The Bitcoin price has taken a battering over the past year. But at the same time, its volatility is at a historic low. Will BTC critics finally admit it’s a currency yet?
Crypto markets are making a rebound in January, but there’s no certainty as to whether the bottom is in. Nearly all the major cryptocurrencies are up by double digits on the seven-day chart.
The Bitcoin price has soared over 20% to breach the $20,000 level.
Crypto Markets Explode to Start 2023: BTC Surges 23%
Crypto markets seem to be reacting favorably to the latest CPI report. The official U.S. inflation measure saw prices edge down in December, calming global recession fears.
But the explosion of crypto prices has a long way to go before anyone can speak of a steady Bitcoin price recovery.
Still, one interesting aspect of this crypto winter is the freeze on Bitcoin price volatility. Even with a blowout crypto price rally, 24-hour Bitcoin price volatility has hardly notched upward.
While a recent report appearing in Yahoo Finance speaks of Bitcoin’s “volatility smile,” the reader should be advised: The volatility smile article refers to crypto derivatives, Bitcoin put and call futures options.
Bitcoin price volatility itself has no wry smile on the charts going into this mid-January weekend. The price remains very stable with a smooth arc as the original gangster crypto trades upward.
Bitcoin Volatility is at a Long-Running Historic Low
Over the long term, Bitcoin volatility has remained very stable at a historic downtrend for over a year.
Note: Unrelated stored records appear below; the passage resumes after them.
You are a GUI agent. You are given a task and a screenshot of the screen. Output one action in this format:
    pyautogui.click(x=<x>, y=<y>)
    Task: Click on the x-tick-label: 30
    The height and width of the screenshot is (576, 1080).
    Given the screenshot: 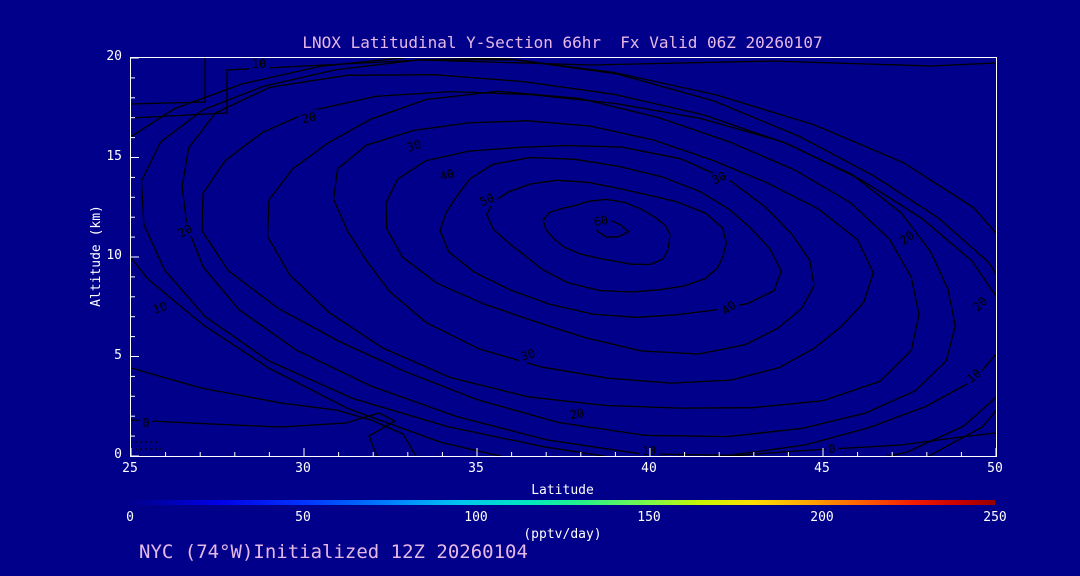 What is the action you would take?
    pyautogui.click(x=303, y=468)
    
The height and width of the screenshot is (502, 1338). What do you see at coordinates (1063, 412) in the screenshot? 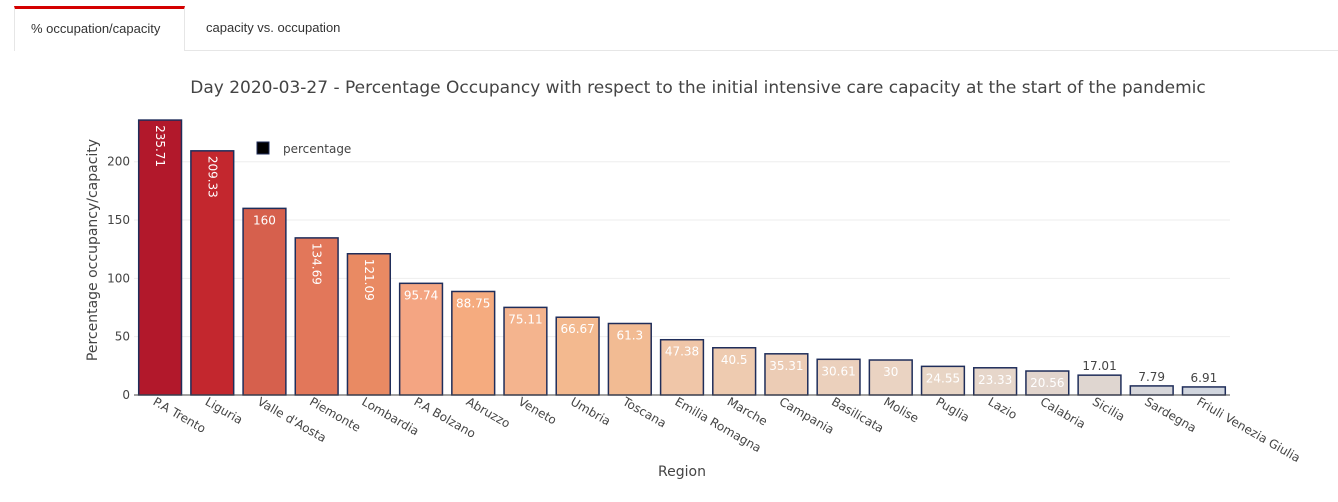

Some pros of volatility are that it often goes with an extended bull run, skilled crypto traders can make profits from it, and that incentivizes liquidity and attracts more capital to crypto.
So volatility is not all bad. However, on the con side, Bitcoin’s critics say it’s not a currency because of its volatility. They argue that it can’t be used as a medium of exchange if it’s worth substantially more or less in the afternoon than it is in the morning.
Well, that’s starting to change, it would seem. Bitcoin price is stabilizing even as it spends some months seeking where to consolidate.
So since the volatility is steadily declining, does that make BTC a currency yet? All the anti-Bitcoin people at Davos or on CNBC keep saying it’s not a currency because it’s too volatile. Who would buy coffee with it?
Now it’s achieving greater daily price stability at a greater scale than ever before. Will any of the naysayers admit that it might shape up to be your household’s daily driver someday? What if it does one of these years before 2030? Will they admit it then (maybe even use it to grab their morning joe)?
This is an opportune time for the question: Is Bitcoin a currency yet?
Because when Bitcoin is in a bull market, its critics say it is too volatile to be a currency. When it is in a bear market, they say it is no inflation hedge. Which one is it to spare the logicians from crypto critics still having their cake and eating it too?